In 1960, the Presidential election was about passing the torch from the older generation, i.e. men who were born in the 19th century, to the younger men of the what is now called “the Greatest Generation.” Much was made of the youth and vigor of these new candidates. The election of Bill Clinton marked the passing of the torch to the Baby Boomer Generation. Looking at the Presidential field today, perhaps it is time to pass leadership once more, but who in Generation X is there to pick up the torch? Both main parties, for different reasons, have rejected the younger candidates. Our choices, including Mr. Sanders, have an average age of 70. If that 3 am phone call Ms. Clinton so famously advertised in 2008 comes in, who will be awake to answer it? She’s already shown a tendency not to want to pick up the phone, and would Mr. Trump?
How long should graduation speeches be? Perhaps if they were shorter flyover aircraft might make it back to their base.
There is a difference between acceptance and tolerance. Nobody wants to be tolerated, everyone wants to be accepted. Perhaps if we understood we all are bias about somethings and that benign tolerance is okay -- then we might get along just a bit better.
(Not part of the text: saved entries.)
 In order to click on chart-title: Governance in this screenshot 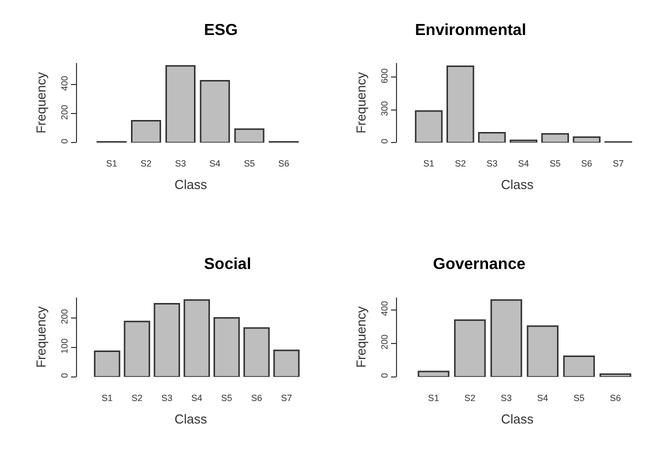, I will do `click(480, 264)`.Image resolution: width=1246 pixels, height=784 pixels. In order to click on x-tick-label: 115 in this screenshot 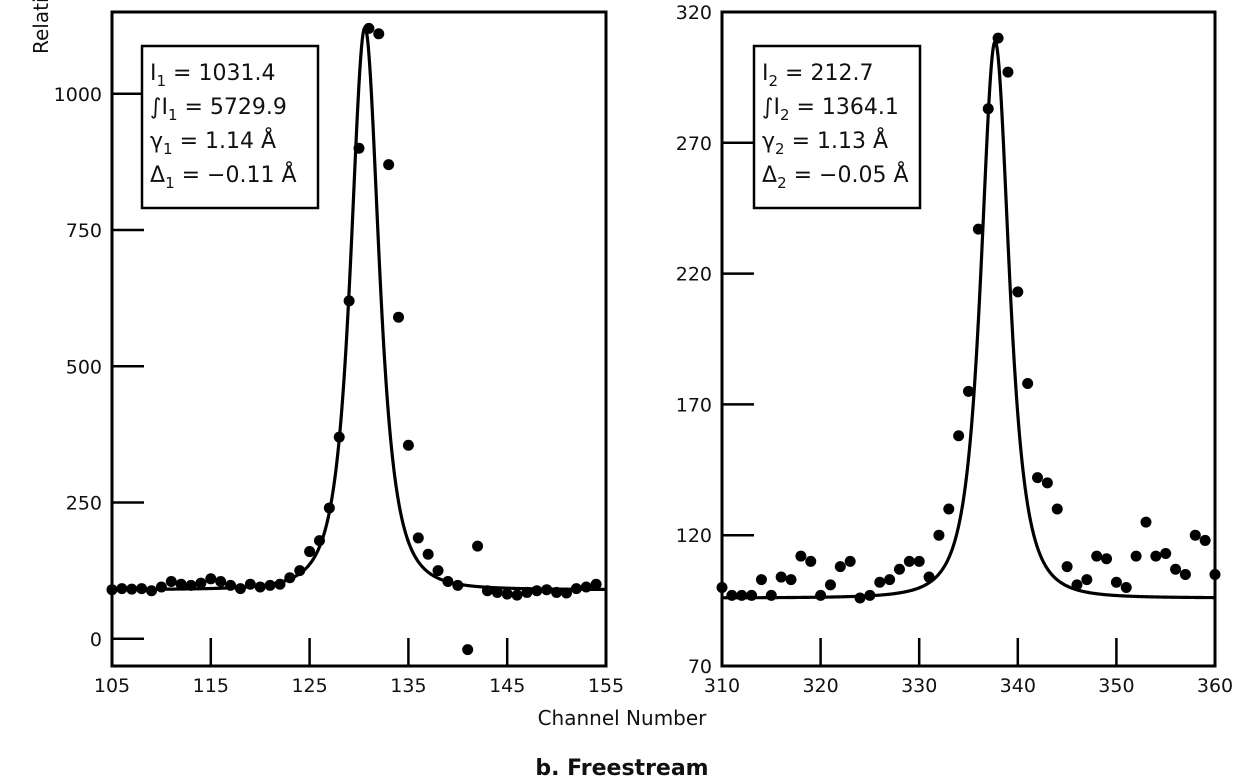, I will do `click(211, 686)`.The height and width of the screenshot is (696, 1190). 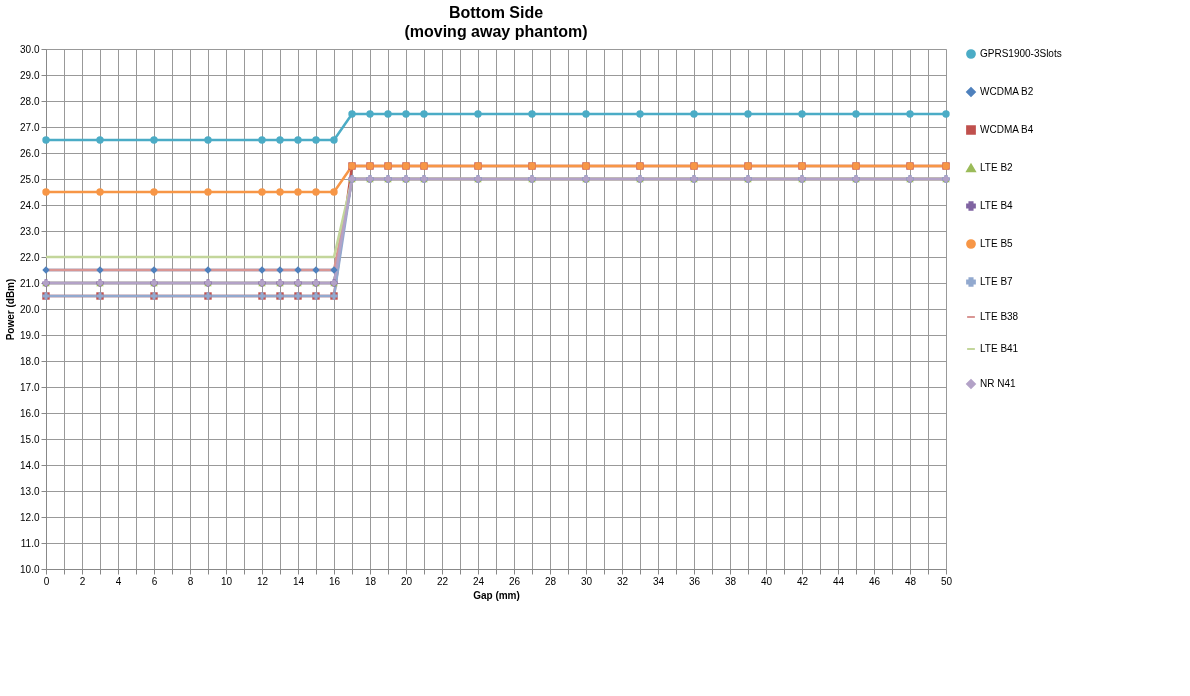 I want to click on legend-label: NR N41, so click(x=998, y=384).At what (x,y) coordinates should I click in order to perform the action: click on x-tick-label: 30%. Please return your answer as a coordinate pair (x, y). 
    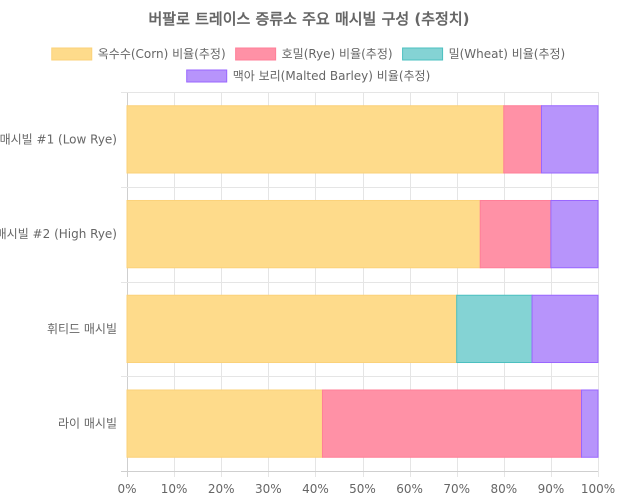
    Looking at the image, I should click on (268, 489).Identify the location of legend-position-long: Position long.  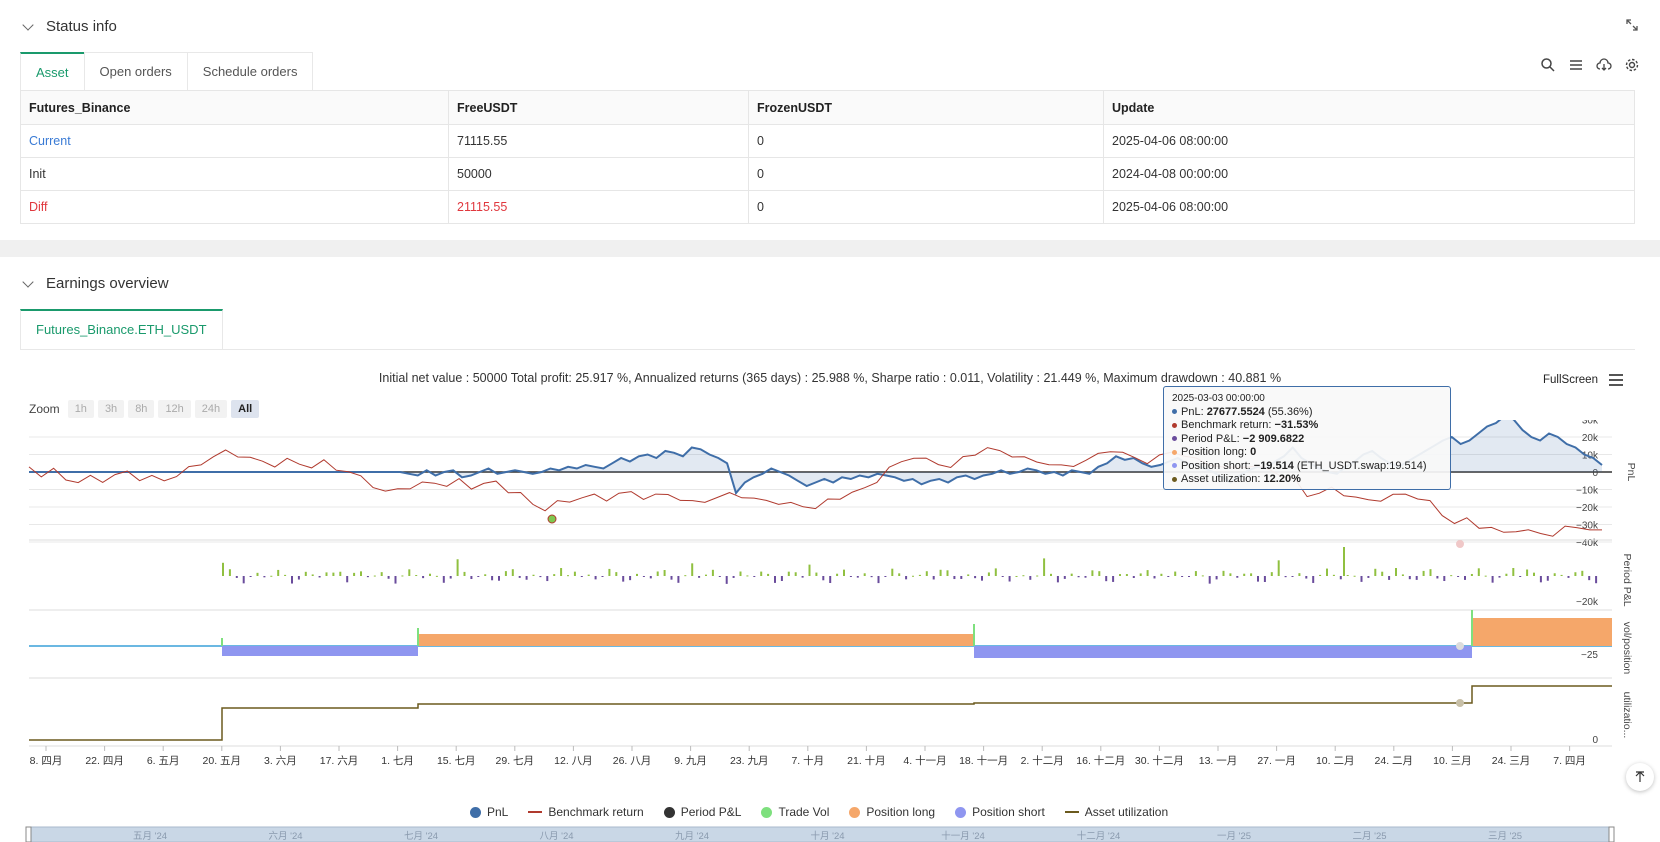
(892, 812). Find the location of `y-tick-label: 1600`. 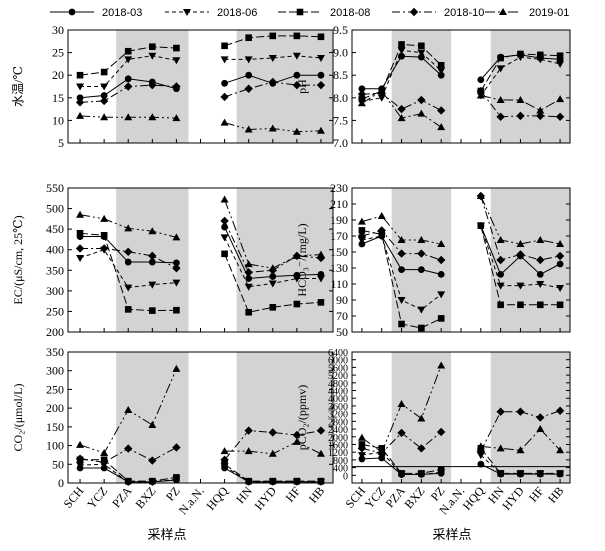

y-tick-label: 1600 is located at coordinates (338, 446).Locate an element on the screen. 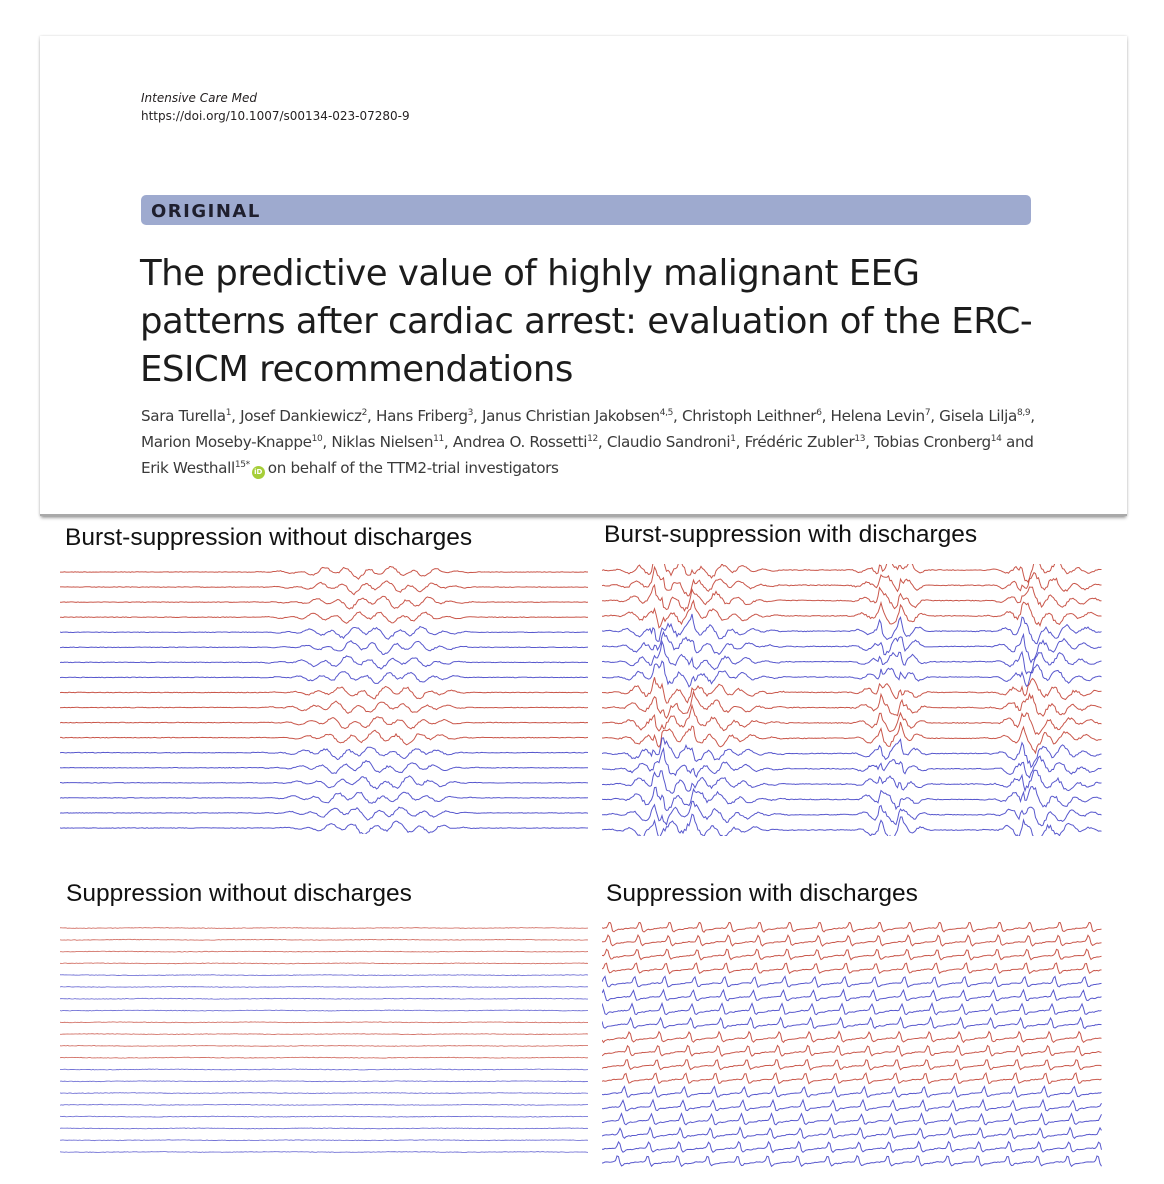 This screenshot has height=1184, width=1164. panel-title: Burst-suppression with discharges is located at coordinates (791, 534). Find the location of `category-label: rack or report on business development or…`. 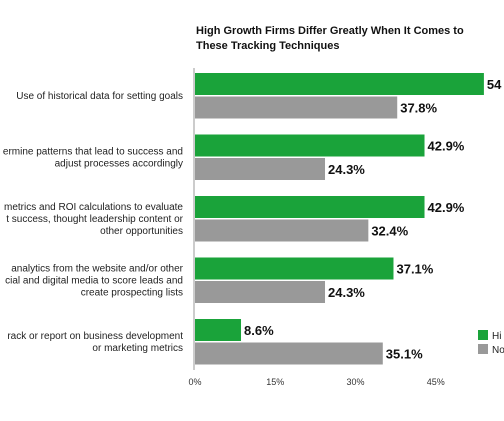

category-label: rack or report on business development or… is located at coordinates (95, 342).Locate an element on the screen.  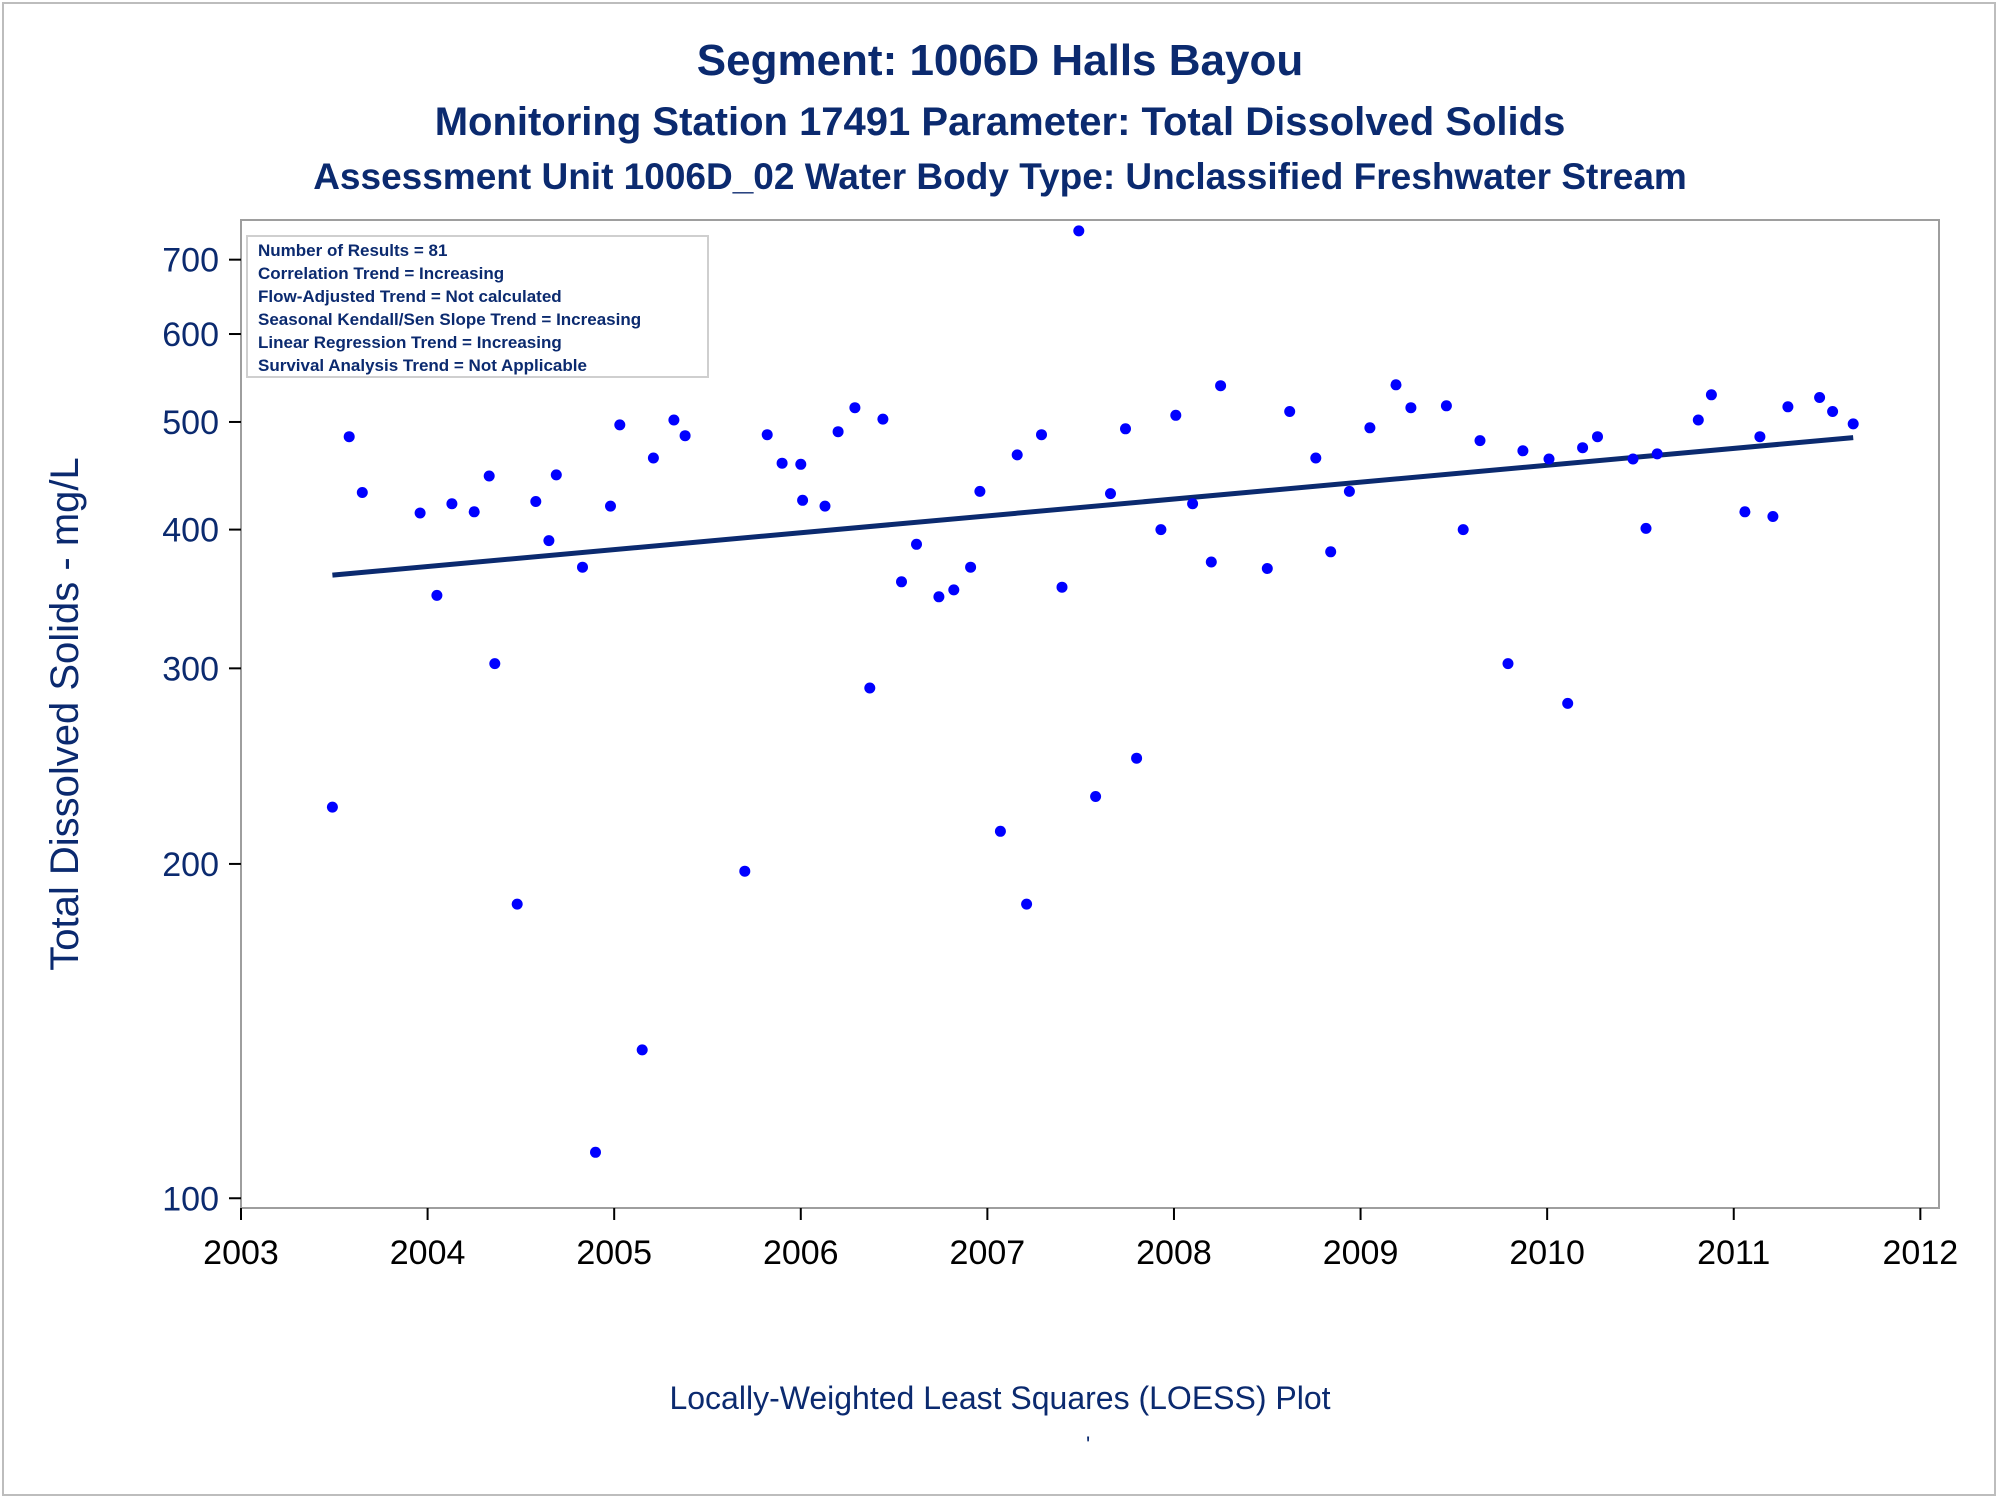
x-tick-label: 2007 is located at coordinates (988, 1253).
How should news reporting work? Perhaps if we eliminated the so called experts brought in to tell us what they think, and stuck to letting us sort out the facts for ourselves we would understand issues better. Or perhaps not.
If the glaciers in the Northern Hemisphere are melting, and the glaciers and ice fields in the Southern Hemisphere are growing, will the oceans only rise in the North? Perhaps?
There is a lot of talk by the Democrats about free college for everyone, and at the same time the flight of manufacturing to other countries is on-going and encouraged by the trade deals the various Presidents (both parties), and candidates for President have supported, e.g. NAFTA and TPP. So as the economy shrinks and the service industries like food, medical, legal, governmental, etc. grow. Should an employee’s compensation be based on the type and number of degrees held, or the value of that employee to the company? The interesting thing is there will be far more candidates for the job, than jobs for the candidates. Is the principle of supply and demand something that can be ignored? Perhaps not.